Firewalls Get Failing Marks; Enterprise Security Flunking, Too

Why does IT pass the buck to other internal groups when it comes to safeguarding enterprise security?

Enterprise security professionals live by a simple creed: there's no such thing as absolute protection.

No combination of anti-virus, network admission control (NAC), firewall, intrusion detection system (IDS), intrusion prevention system (IPS), content-filtering gateway, or other security technology is sufficient to vouchsafe complete impregnability. In every case, security pros stress, you must do what you can to contain the damage.

That's one reason why a report published recently by NSS Labs likely didn't come as a surprise to most security pros. According to NSS’ Network Firewall Comparative Group Test Report for the first quarter of 2011, all six of the firewall products it tested revealed shortcomings or limitations of some kind.

NSS was able to crash three out of the six firewall systems it tested -- all of which are certified either according to the Common Criteria for Information Technology Security Evaluation (Common Criteria) and by the International Computer Security Association (ICSA).

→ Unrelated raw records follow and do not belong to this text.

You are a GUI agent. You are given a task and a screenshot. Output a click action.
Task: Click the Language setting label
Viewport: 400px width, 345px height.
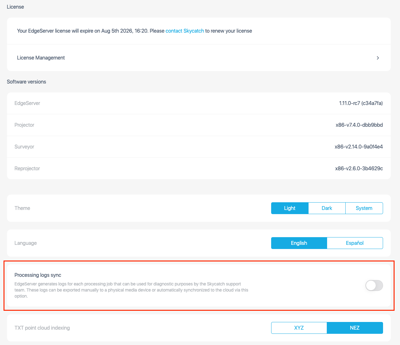[26, 243]
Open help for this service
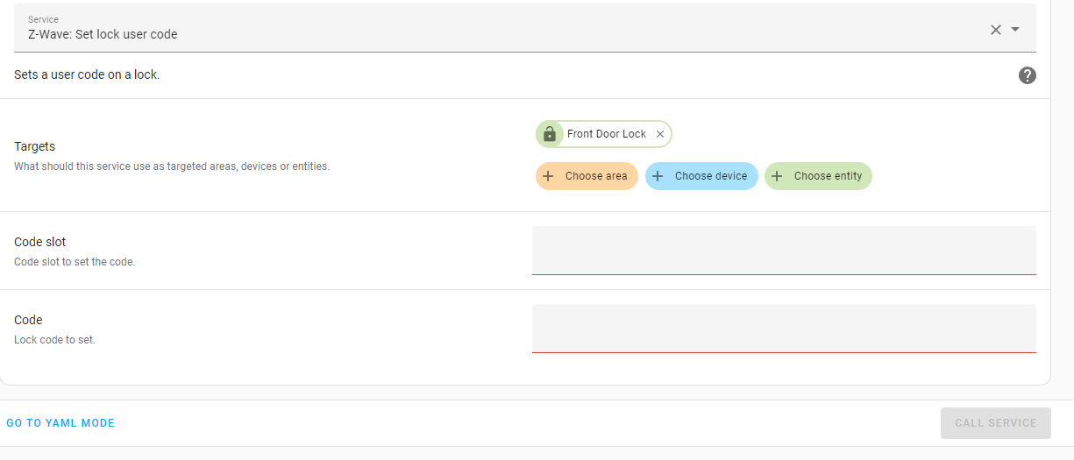 1027,75
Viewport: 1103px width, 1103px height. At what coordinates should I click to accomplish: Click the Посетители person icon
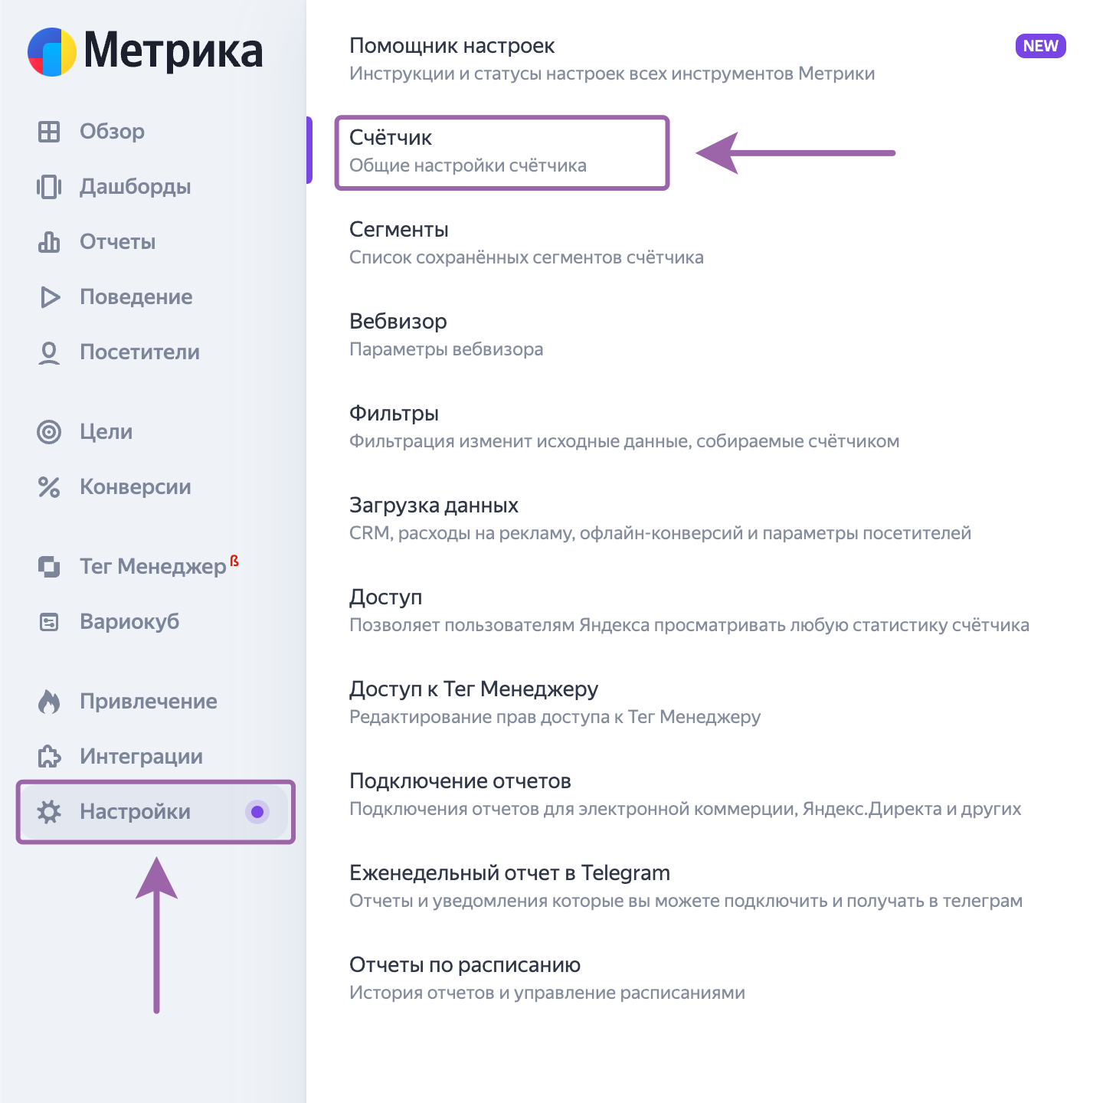pos(50,352)
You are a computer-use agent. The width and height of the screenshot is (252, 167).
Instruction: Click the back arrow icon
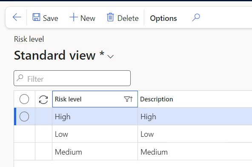click(17, 17)
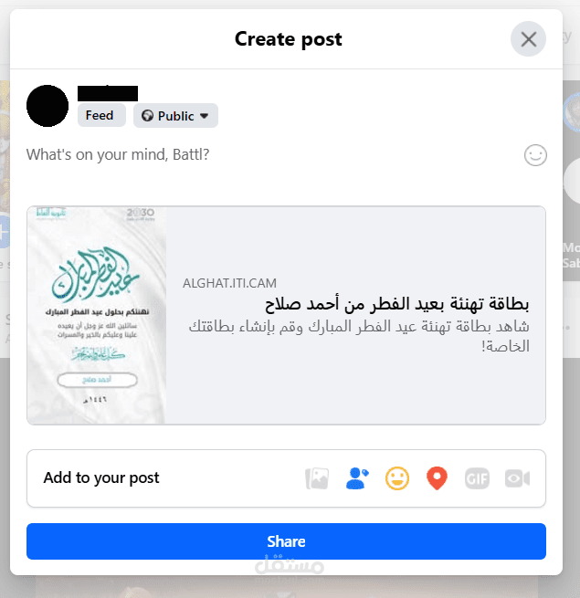Select the Feed destination button
The height and width of the screenshot is (598, 580).
[101, 115]
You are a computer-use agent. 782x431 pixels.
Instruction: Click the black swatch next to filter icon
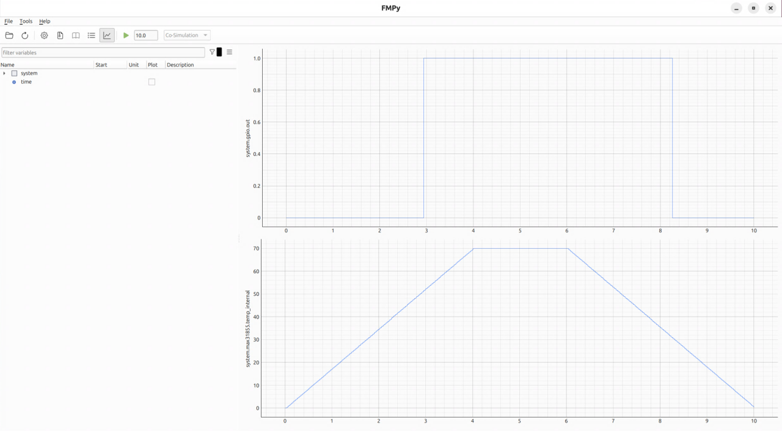pos(220,53)
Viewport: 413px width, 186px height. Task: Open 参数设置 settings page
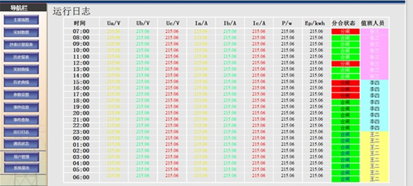(x=21, y=95)
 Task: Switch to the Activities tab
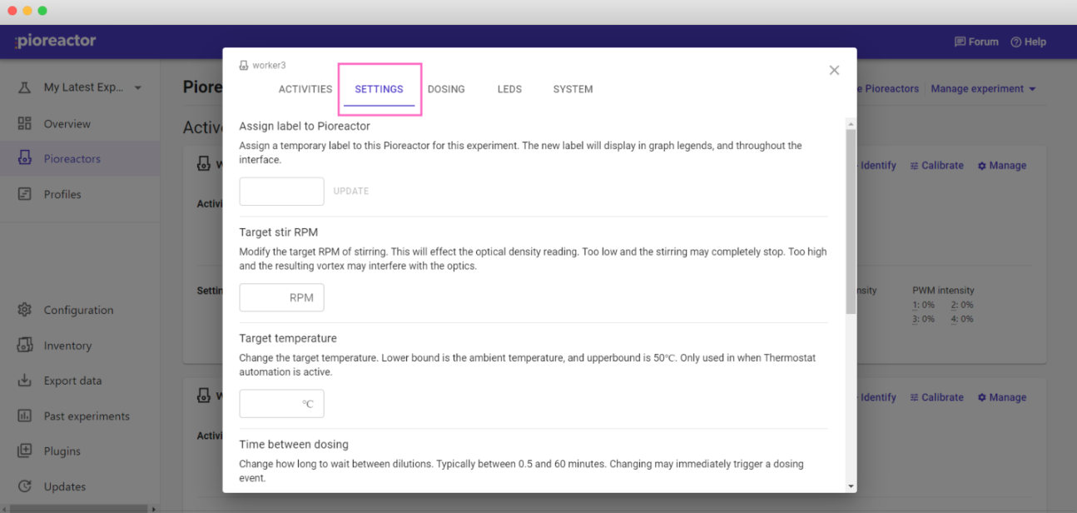point(305,89)
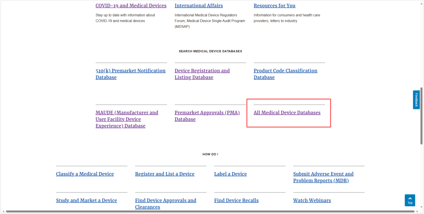Screen dimensions: 424x214
Task: Open Device Registration and Listing Database
Action: (202, 74)
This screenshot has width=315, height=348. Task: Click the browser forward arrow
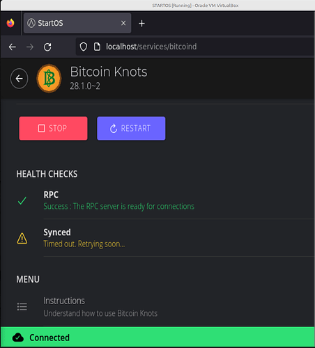pos(30,47)
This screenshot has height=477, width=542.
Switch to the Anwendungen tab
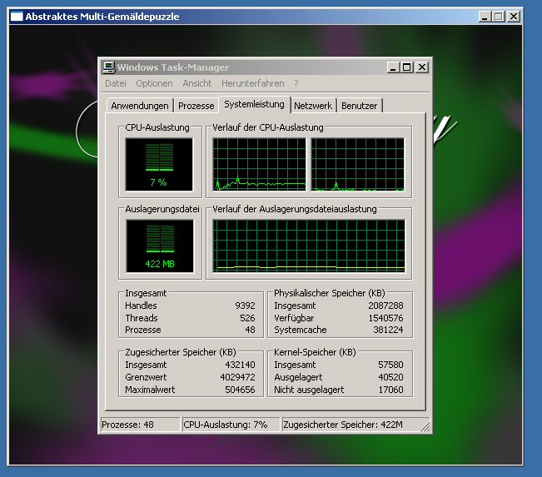(140, 106)
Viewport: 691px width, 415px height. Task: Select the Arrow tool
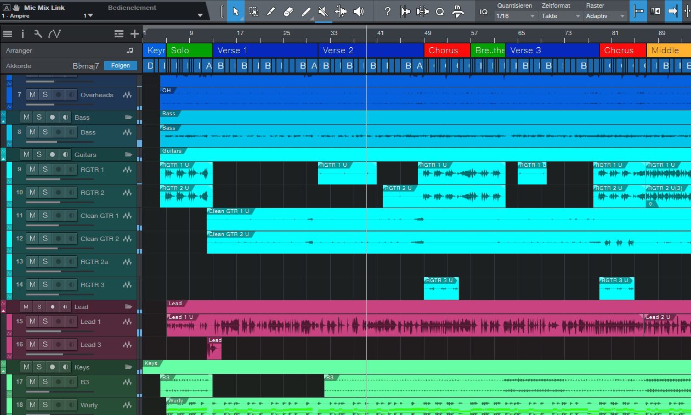(236, 12)
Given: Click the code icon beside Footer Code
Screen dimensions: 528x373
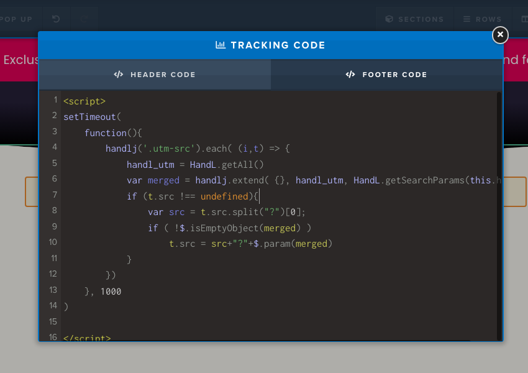Looking at the screenshot, I should click(x=350, y=75).
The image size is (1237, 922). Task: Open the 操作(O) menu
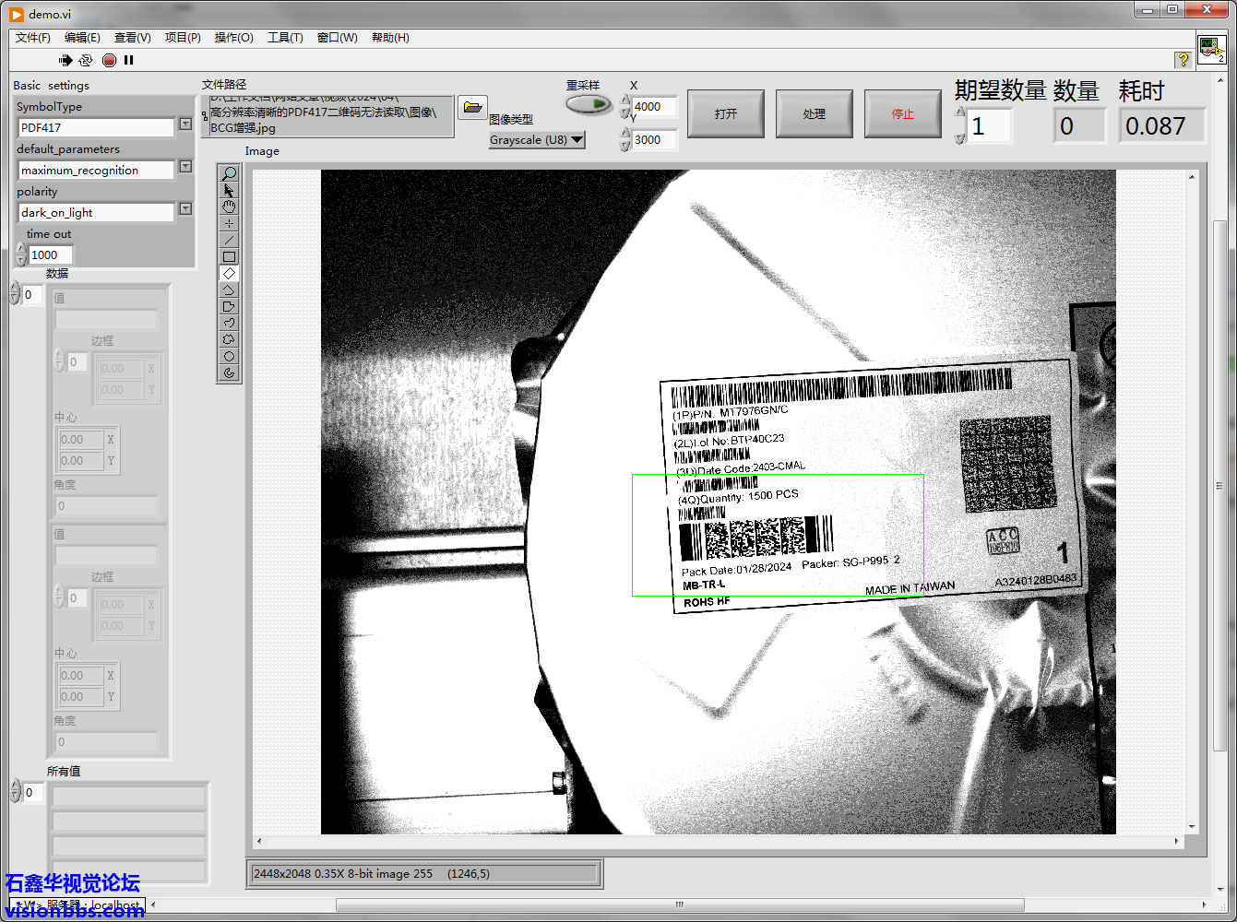(x=233, y=38)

On top of this, five out of six firewalls failed a “Sneak ACK attack,” which spoofs a TCP split handshake. In the case of a real Sneak ACK attack, NSS says, an attacker would have been able to successfully traverse the firewall.

NSS tested firewall offerings from CheckPoint Software (Power-1 11065), Cisco Systems Inc. (ASA 5585), Fortinet Inc. (Fortigate 3950), Juniper Networks Inc. (SRX 5800), Palo Alto Networks (PA-4020), and SonicWALL Inc. (E8500).

CheckPoint's Power-1 was the only one out of the six firewalls tested that was able to successful detect and deflect the Sneak ACK attack.

“IT organizations worldwide have relied on third-party testing and been misled,” said Vik Phatak, CTO of NSS Labs, in a prepared release. “These test results point towards the need for a much higher level of continuous testing of network firewalls to ensure they are delivering appropriate security and reliability.”

For example, say NSS researchers, a proposed testing regimen for measuring UDP processing performance (outlined in RFC-2544) doesn't tell prospective customers anything useful. “This traffic does not attempt to simulate any form of 'real-world' network condition,” the report indicates. “No TCP sessions are created during this test, and there is very little for the detection engine to do in the way of protocol analysis.”

The RFC-2544 testing regimen does test firewall performance in at least one respect. In the test case, a firewall has to verify that all incoming packets actually pass through its detection engine -- as distinct to simply being “fast-tracked from the inbound to the outbound port,” according to NSS Labs. It does this by writing a signature to incoming traffic. This, too, isn't in any sense a compelling real-world use case.

Just as NSS found issues or shortcomings with all major firewall platforms, it likewise flagged a worrisome people/process trend -- namely, neither IT nor the line of business seems to be taking appropriate steps to safeguard against next-generation attacks.

“[G]ranular application control is a requirement of [a next generation firewall, or NGFW] since it enables the administrator to define security policies based upon applications [as distinct from] ports,” the report explains. “[W]hile Application Control has received a lot of attention recently, ... enterprises are reluctant to embrace the technology beyond a limited scope.”

If anything, IT, the line of business, and human resources (HR) are playing a shift-the-blame game. “Our research shows that Enterprise Security wants to ensure that users are not bypassing the corporate firewall by tunneling Skype, peer-to-peer, instant messaging, and IRC applications over HTTP, which they view as a security concern,” according to the report. “However Enterprise Security is reluctant to incur additional responsibilities for policing users behavior.”

For this reason, the security group looks at some non-business activities (such as Facebook-based games) “as something that might legitimately occur during lunch, and therefore corporate ownership should be HR and not Security.” The end result, NSS Labs reports, is buck-passing, and buck-passing doesn't solve anything.

“We were repeatedly told that the enterprise already had a [W]eb proxy/filter which had corporate sponsorship in the HR department and that it was managed by IT, not Security,” says the report. “As such, the 'policing' of users is an HR concern, not a Security concern and belongs within [W]eb filtering solutions, not within the corporate firewall.”